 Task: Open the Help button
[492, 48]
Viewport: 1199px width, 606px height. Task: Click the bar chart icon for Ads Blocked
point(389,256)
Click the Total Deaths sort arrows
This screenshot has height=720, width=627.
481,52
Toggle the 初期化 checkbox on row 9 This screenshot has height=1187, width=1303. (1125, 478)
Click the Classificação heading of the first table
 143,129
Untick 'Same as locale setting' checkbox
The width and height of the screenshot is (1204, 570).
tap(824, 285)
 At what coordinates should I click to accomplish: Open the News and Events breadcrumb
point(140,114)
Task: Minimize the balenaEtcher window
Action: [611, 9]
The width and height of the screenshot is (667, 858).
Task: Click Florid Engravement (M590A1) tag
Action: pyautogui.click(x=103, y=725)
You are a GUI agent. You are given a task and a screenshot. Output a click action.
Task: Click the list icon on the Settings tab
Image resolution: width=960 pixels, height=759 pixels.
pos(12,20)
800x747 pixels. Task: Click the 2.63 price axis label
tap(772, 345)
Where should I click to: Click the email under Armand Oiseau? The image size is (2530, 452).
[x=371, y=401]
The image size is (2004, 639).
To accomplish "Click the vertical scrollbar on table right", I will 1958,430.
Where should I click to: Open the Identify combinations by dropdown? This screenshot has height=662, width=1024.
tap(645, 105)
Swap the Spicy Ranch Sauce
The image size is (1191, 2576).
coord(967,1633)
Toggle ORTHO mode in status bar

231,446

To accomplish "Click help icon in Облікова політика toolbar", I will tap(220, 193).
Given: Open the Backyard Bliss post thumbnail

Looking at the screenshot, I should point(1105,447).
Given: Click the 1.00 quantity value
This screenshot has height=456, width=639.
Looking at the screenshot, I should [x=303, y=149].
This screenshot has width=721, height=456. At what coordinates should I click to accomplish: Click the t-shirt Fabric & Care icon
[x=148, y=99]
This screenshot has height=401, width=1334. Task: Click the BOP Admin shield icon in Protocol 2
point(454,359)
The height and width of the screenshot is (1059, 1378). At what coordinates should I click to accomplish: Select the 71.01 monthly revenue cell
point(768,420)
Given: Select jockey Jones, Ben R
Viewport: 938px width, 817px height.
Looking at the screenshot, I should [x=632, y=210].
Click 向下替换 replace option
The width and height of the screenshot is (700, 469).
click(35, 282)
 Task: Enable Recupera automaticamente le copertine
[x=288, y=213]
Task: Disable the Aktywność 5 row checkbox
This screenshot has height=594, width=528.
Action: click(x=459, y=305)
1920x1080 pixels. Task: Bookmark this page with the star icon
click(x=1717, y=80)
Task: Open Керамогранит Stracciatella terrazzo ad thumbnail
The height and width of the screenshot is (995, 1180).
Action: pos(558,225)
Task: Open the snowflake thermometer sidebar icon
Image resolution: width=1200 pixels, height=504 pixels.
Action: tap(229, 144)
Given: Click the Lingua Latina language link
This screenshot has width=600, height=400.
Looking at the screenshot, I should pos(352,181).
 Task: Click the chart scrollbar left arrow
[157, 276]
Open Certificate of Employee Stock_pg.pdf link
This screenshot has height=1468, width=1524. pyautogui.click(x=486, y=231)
* * *
Work to complete - Calculate how many lines of the material include the string "checkbox", and state that number by itself.

Exercise result - 3